1:11(tagged_images_position_index & images_film_id_id_fn & images_film_id_index with filename added)

I take a look on the image.c, seem SELECT MAX(position) FROM tagged_images is required for a new tagged_images row, so I added this index.
Without index, the SELECT MAX(position) take 180ms, After index added, it take 4ms, my tagged_images have 417K rows.

HansBull · January 7, 2021, 11:50am

Thank you.

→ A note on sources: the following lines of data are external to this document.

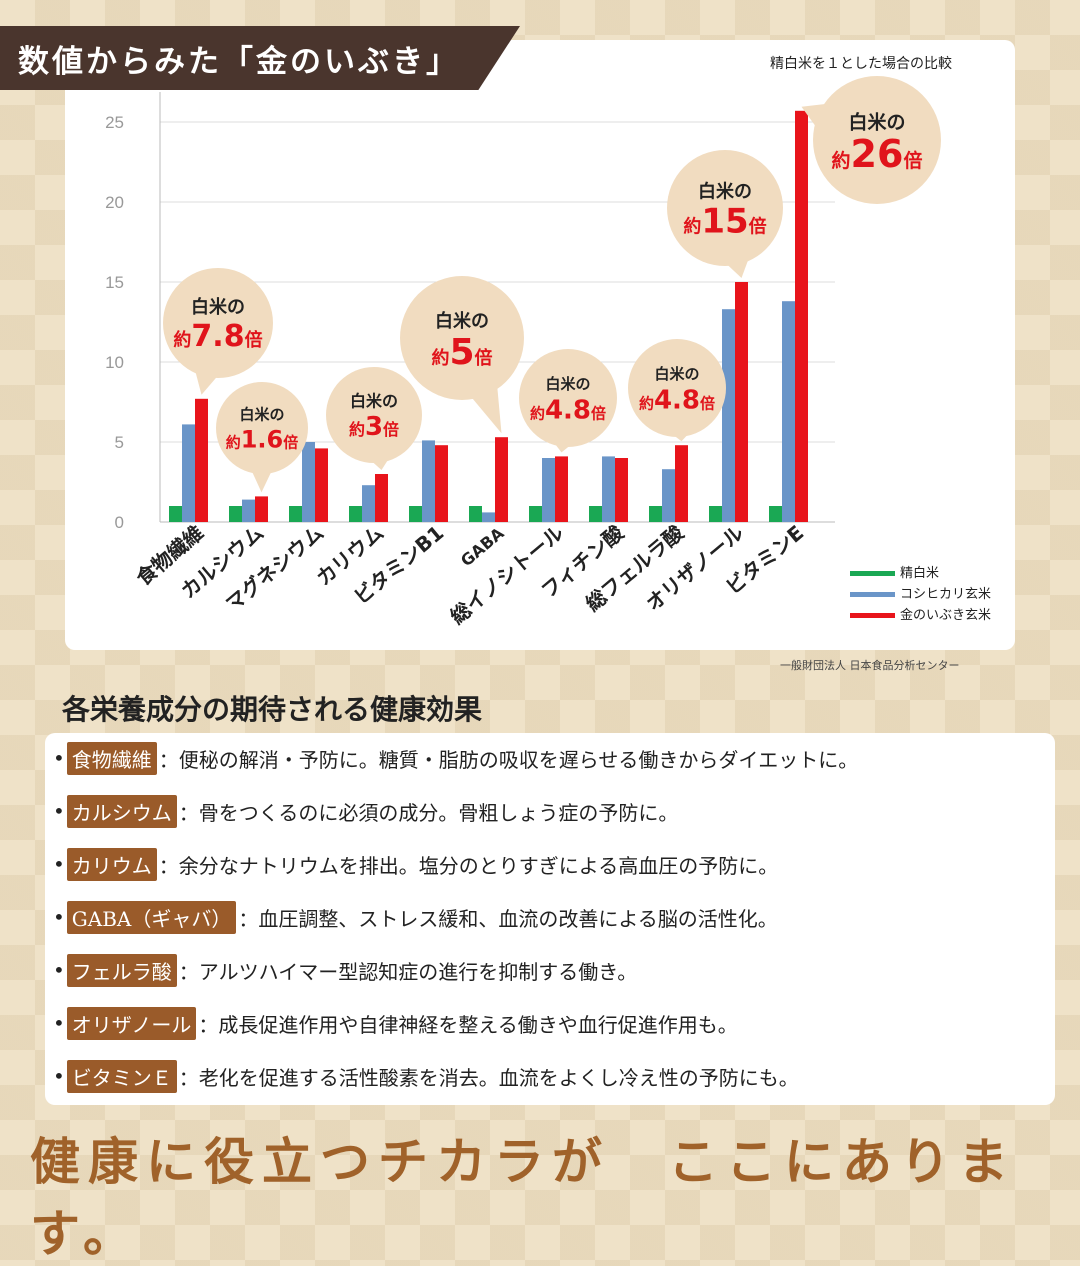 This screenshot has width=1080, height=1266. Describe the element at coordinates (152, 917) in the screenshot. I see `benefit-tag: GABA（ギャバ）` at that location.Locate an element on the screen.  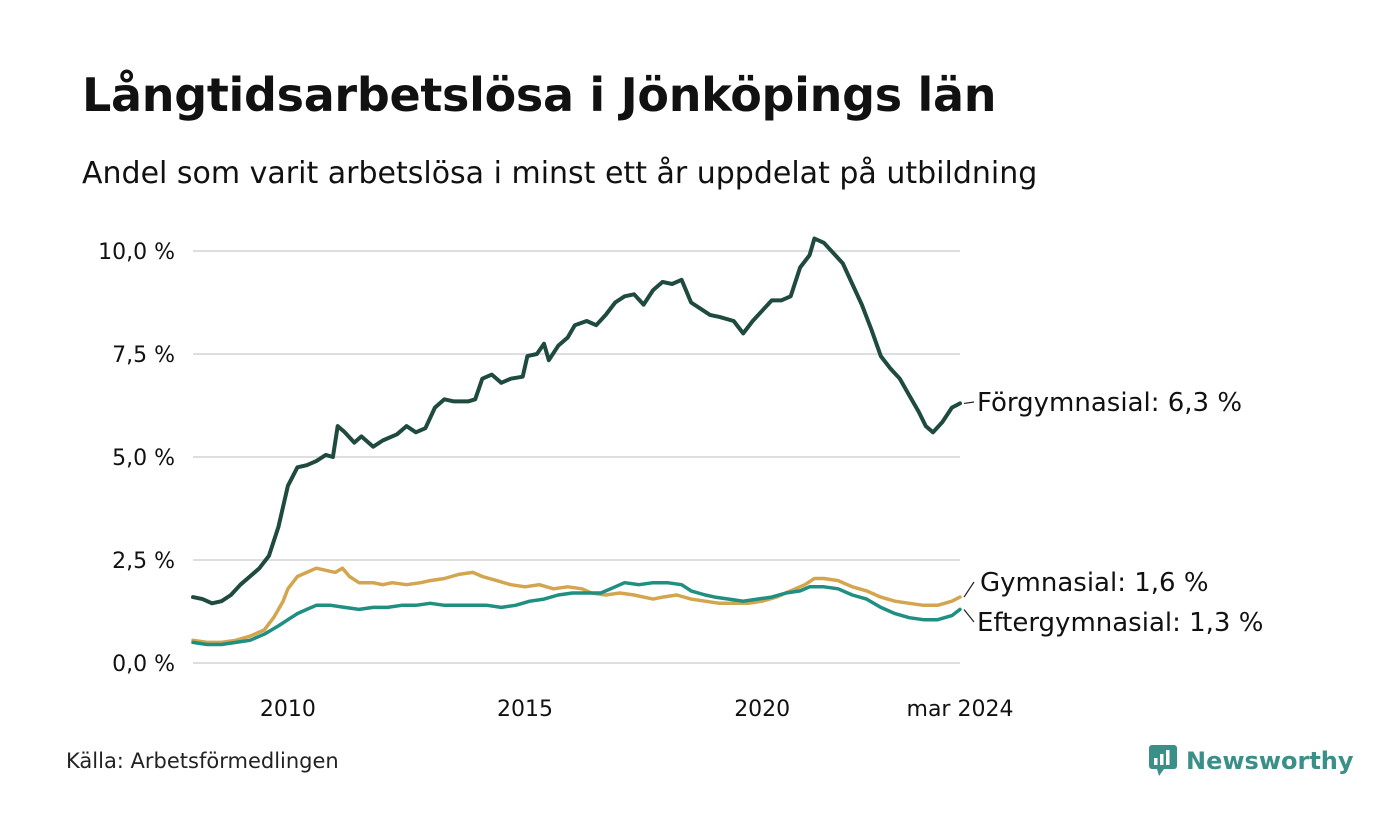
series-end-label: Förgymnasial: 6,3 % is located at coordinates (1110, 403).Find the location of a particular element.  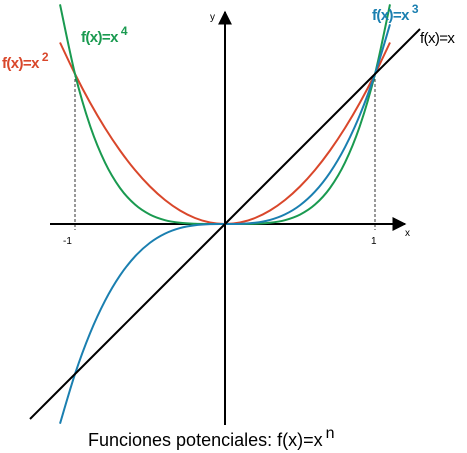

series-label: f(x)=x 4 is located at coordinates (104, 35).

Mayebe someone will have mercy with us: [FR] log sqlite execution time in debug mode · Issue #7728 · darktable-org/darktable · GitHub

HansBull · January 9, 2021, 9:37pm

Do you use many tags?

fatman · January 11, 2021, 3:59pm

count(*) / count(distinct imgid) in tagged_images is 2.56908285621692
As Darktable has some internal tag auto inserted, I don’t think it is many.

HansBull · January 14, 2021, 8:15am

Do you compile darktable yourself?

fatman · January 16, 2021, 1:58pm

No, I am using official release windows installer.

HansBull · February 27, 2021, 9:32am

If I could bother you with another test, I’d like to see if this yields some speedup:

CREATE INDEX images_filename_index_nc ON images (film_id,group_id,filename COLLATE NOCASE);

fatman · April 28, 2021, 5:43pm

Sorry for the late reply, I haven’t visited the forum in a while
There is no different after the that index images_filename_index_nc added.

BTW, I gave up Darktable to catalog my photo library. I tried to import 180K photo to Digikam, it took 2 hours and 10 minutes (Darktable need several days), and the tag management is much better.